Of course, those meddling kids are separated, which is a shame, because I would watch an entire episode of Eliot and Penny being drinking buddies. Eliot and Alice are tied up by Pluvver’s sister in the nursery, where they witness how she is drugging the housekeeper’s children, eventually killing them. Meanwhile, Penny and Quentin see the myth of the Chatwin children’s journey to Fillory come to life, and watch as Jane returns with the magical button, which is pocketed by the housekeeper’s son George, and eventually buried with him.
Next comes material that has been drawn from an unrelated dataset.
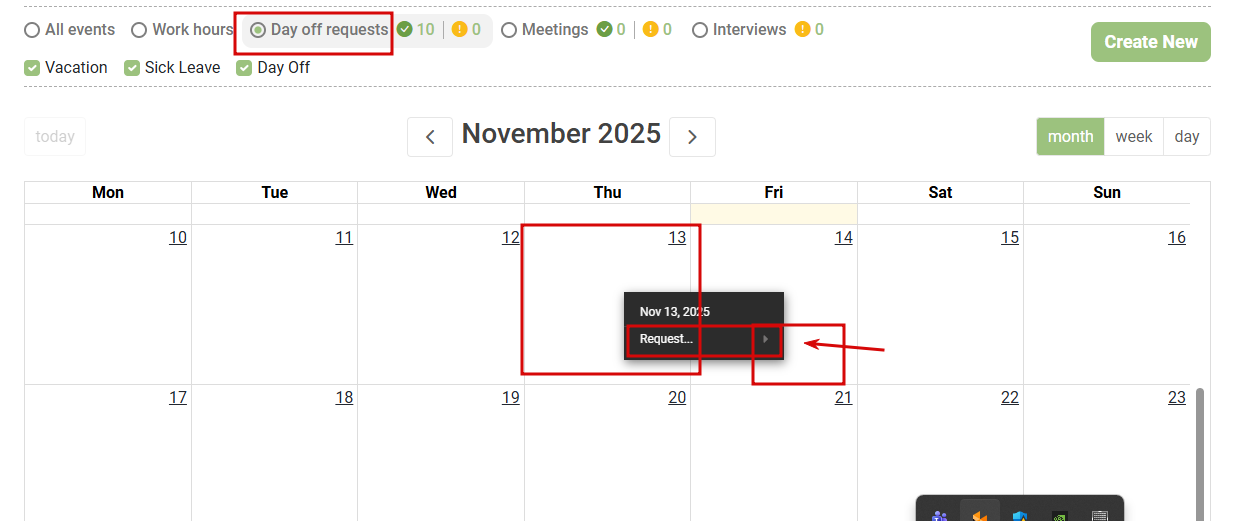1239x521 pixels.
Task: Switch to week view tab
Action: 1133,137
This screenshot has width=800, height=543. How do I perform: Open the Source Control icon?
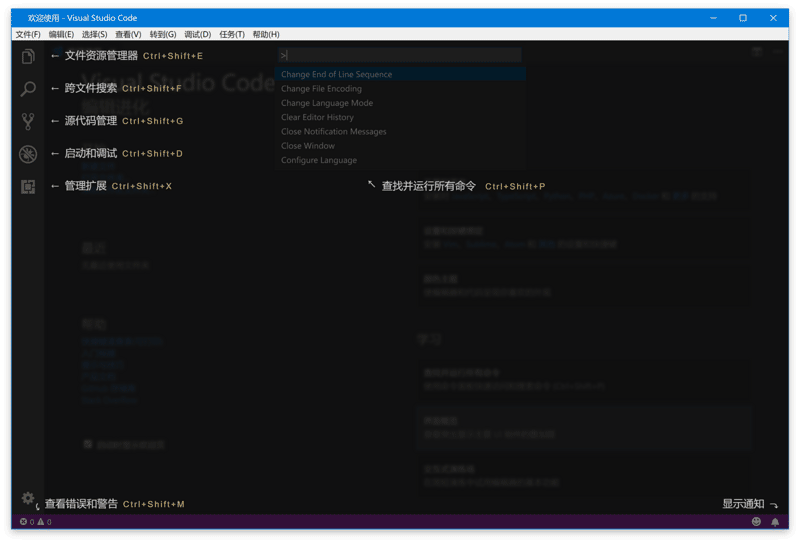28,121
And of course, Quentin sees that Pluvver was in fact a pedophile, apparently abusing Martin on multiple occasions. This horrifying detail is lifted straight from the books, but by revealing it earlier, the show is laying the groundwork for the tragic backstory of the Beast. To it’s credit, the scene doesn’t show us more than is absolutely necessary, and the camera, positioned behind Martin’s bony shoulder, encourages the viewer to sympathize with his fear. Later, when Eliot asks what Quentin saw, he doesn’t even bother to answer him. A look is enough. We know what happened.
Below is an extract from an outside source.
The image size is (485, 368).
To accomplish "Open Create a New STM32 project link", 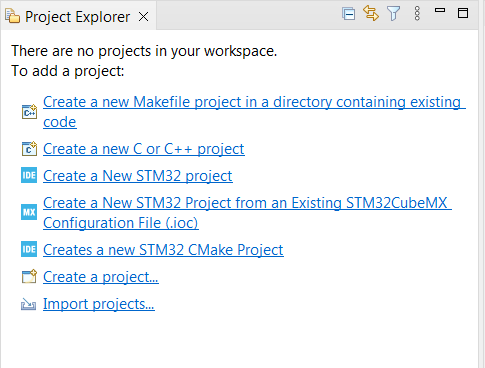I will point(138,176).
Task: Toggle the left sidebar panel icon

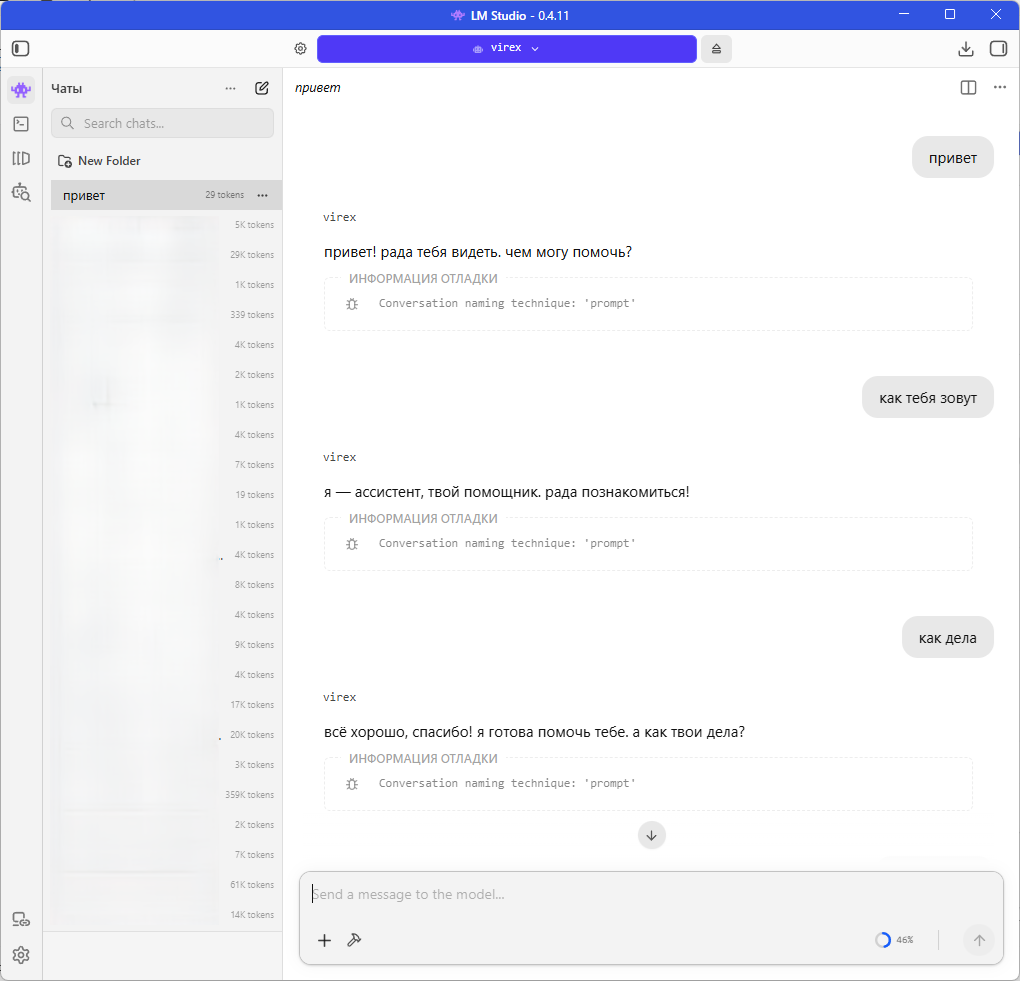Action: [21, 49]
Penny meanwhile is actually captured by Pluvver’s sister and shackled to the wall in “the quiet room.” His imprisonment is a direct visual parallel to the traveler the Beast imprisoned earlier in the show, but of course, unlike the Beast’s prisoner, Penny doesn’t have that tattoo limiting his teleporting abilities, so he hauls ass out of there.

The worst of it isn’t over yet though, because even once the foursome reunites, they still have to get what they came for: the magical button that will transport them to Fillory. Quentin comes up with a clever way to distract Pluvver’s sister, and they dig up George’s corpse to fish the button out of his pocket. I’m amazed Quentin managed it without getting sick, which is what I would have done.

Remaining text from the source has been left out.